*WORK REQUEST*:
Write out the listing from the line with "Zenit Design (180, 2517)" to the line with "Poczekalnia (121, 252)", both lines included, exactly and nothing beyond. Leave pictures out.

*RECORDS TO USE*:

◇ ◇ ◇

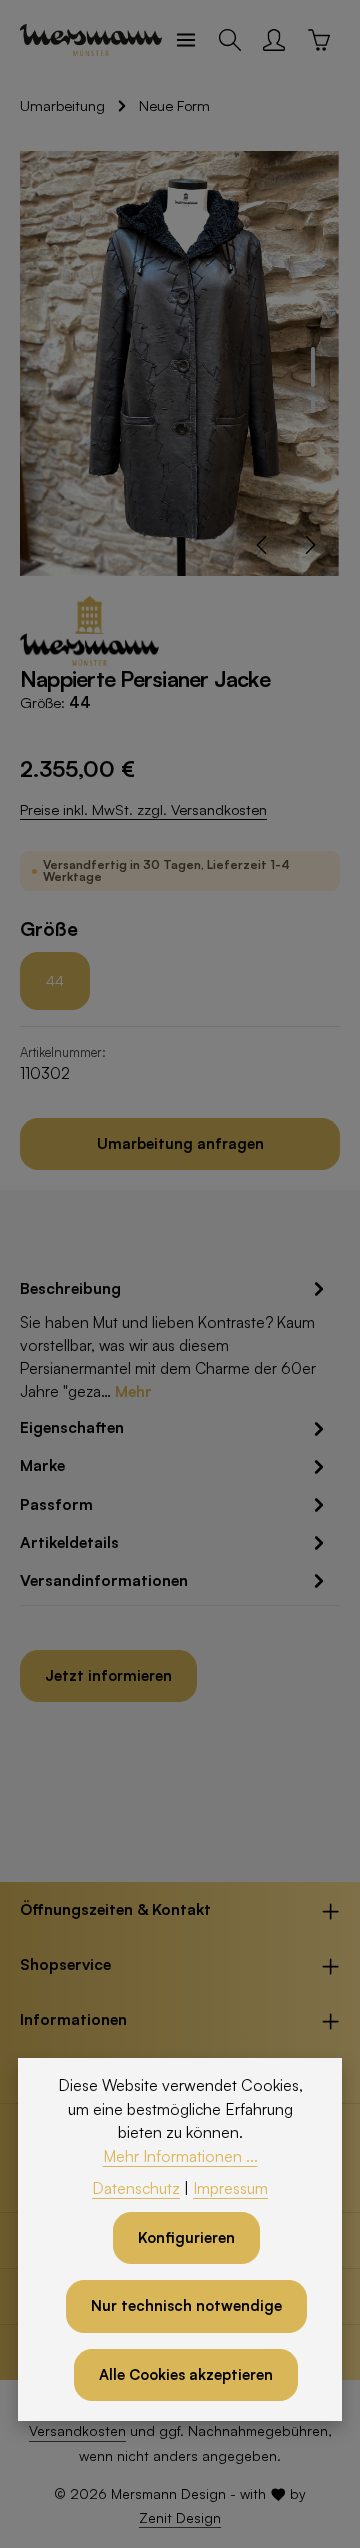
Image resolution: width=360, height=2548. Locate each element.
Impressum (230, 2188)
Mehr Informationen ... (180, 2156)
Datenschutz (136, 2188)
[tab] (175, 1339)
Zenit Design (180, 2517)
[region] (180, 363)
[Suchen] (230, 40)
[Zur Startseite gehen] (91, 40)
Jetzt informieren (108, 1675)
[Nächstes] (309, 545)
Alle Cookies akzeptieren (186, 2374)
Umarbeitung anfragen (180, 1143)
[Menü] (186, 40)
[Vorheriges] (263, 545)
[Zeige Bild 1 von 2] (313, 367)
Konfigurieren (186, 2237)
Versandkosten (77, 2430)
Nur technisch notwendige (186, 2305)
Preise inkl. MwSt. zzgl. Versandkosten (143, 809)
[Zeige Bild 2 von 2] (313, 405)
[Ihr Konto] (274, 40)
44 (55, 980)
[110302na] (179, 363)
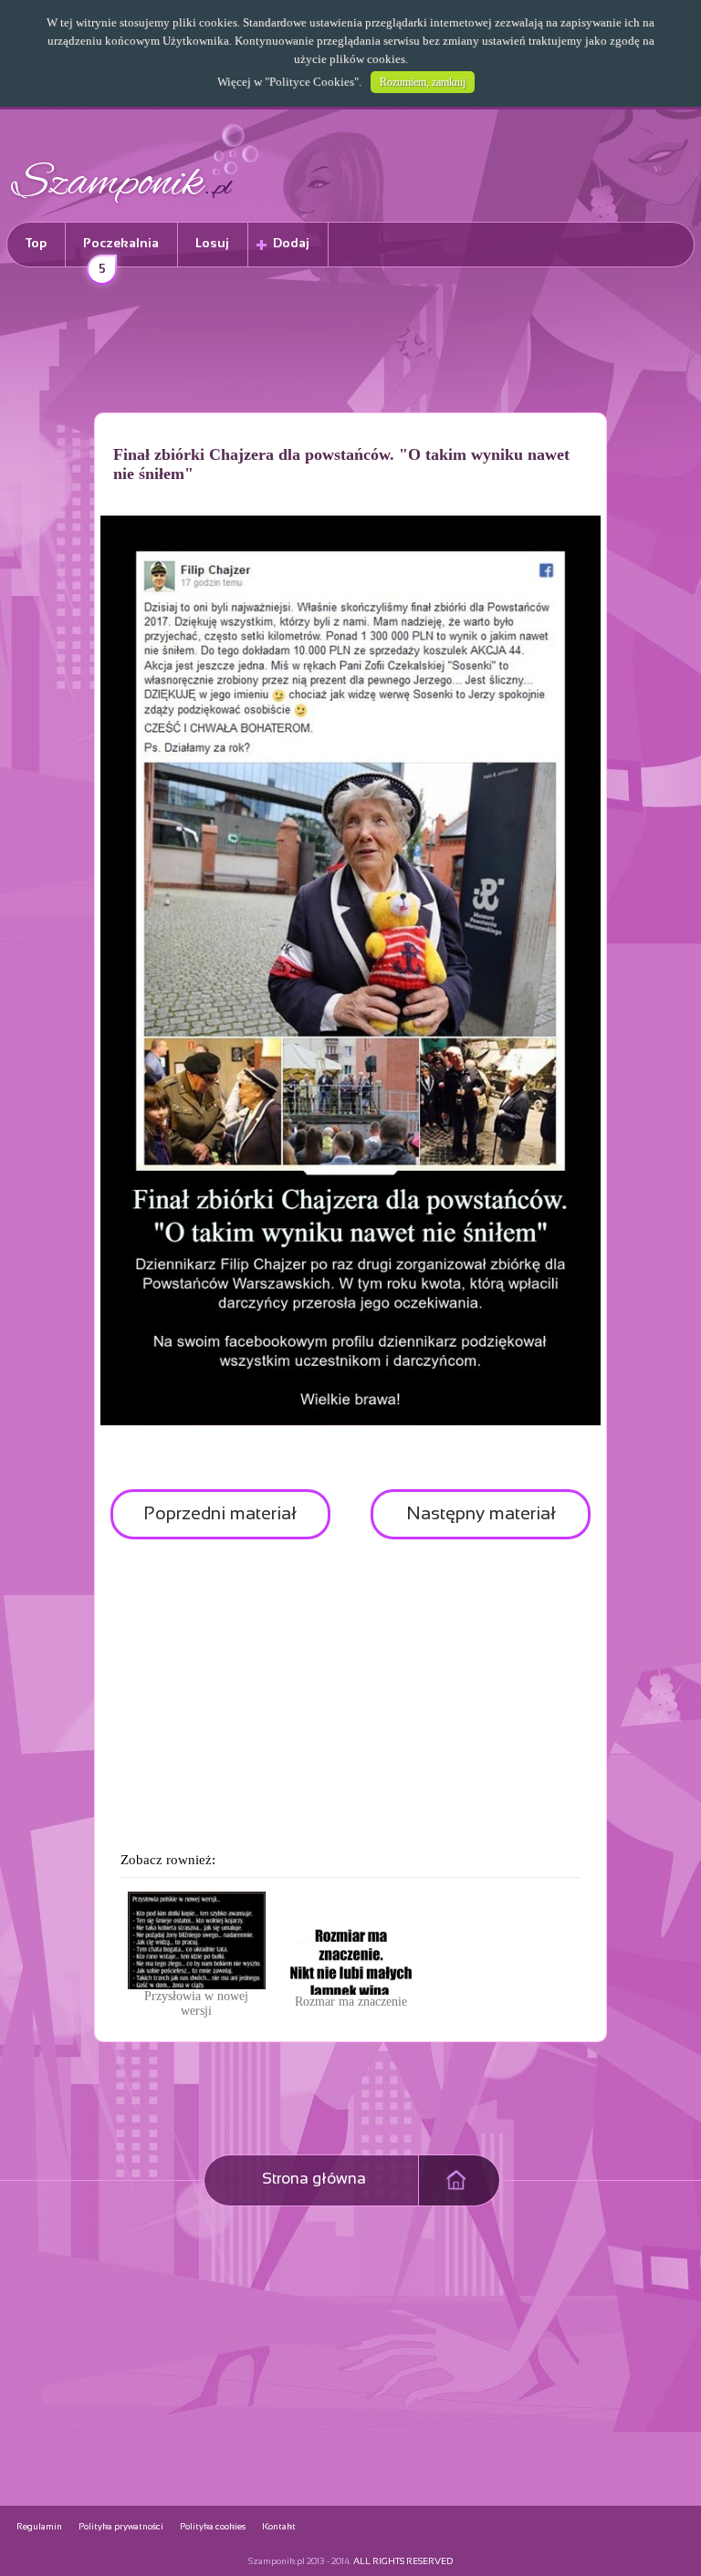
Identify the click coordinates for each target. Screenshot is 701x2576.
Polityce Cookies (311, 82)
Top (36, 244)
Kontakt (279, 2527)
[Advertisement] (350, 343)
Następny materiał (481, 1514)
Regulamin (39, 2527)
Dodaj (291, 244)
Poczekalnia (121, 252)
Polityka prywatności (120, 2527)
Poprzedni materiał (220, 1514)
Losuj (212, 244)
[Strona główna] (135, 206)
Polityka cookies (213, 2527)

◇ ◇ ◇

*WORKED SOLUTION*:
Zenit Design (180, 2517)
[region] (180, 363)
[Suchen] (230, 40)
[Zur Startseite gehen] (91, 40)
Jetzt informieren (108, 1675)
[Nächstes] (309, 545)
Alle Cookies akzeptieren (186, 2374)
Umarbeitung anfragen (180, 1143)
[Menü] (186, 40)
[Vorheriges] (263, 545)
[Zeige Bild 1 von 2] (313, 367)
Konfigurieren (186, 2237)
Versandkosten (77, 2430)
Nur technisch notwendige (186, 2305)
Preise inkl. MwSt. zzgl. Versandkosten (143, 809)
[Zeige Bild 2 von 2] (313, 405)
[Ihr Konto] (274, 40)
44 (55, 980)
[110302na] (179, 363)
Identify the click coordinates for each target. Screenshot is 701x2576.
Polityce Cookies (311, 82)
Top (36, 244)
Kontakt (279, 2527)
[Advertisement] (350, 343)
Następny materiał (481, 1514)
Regulamin (39, 2527)
Dodaj (291, 244)
Poczekalnia (121, 252)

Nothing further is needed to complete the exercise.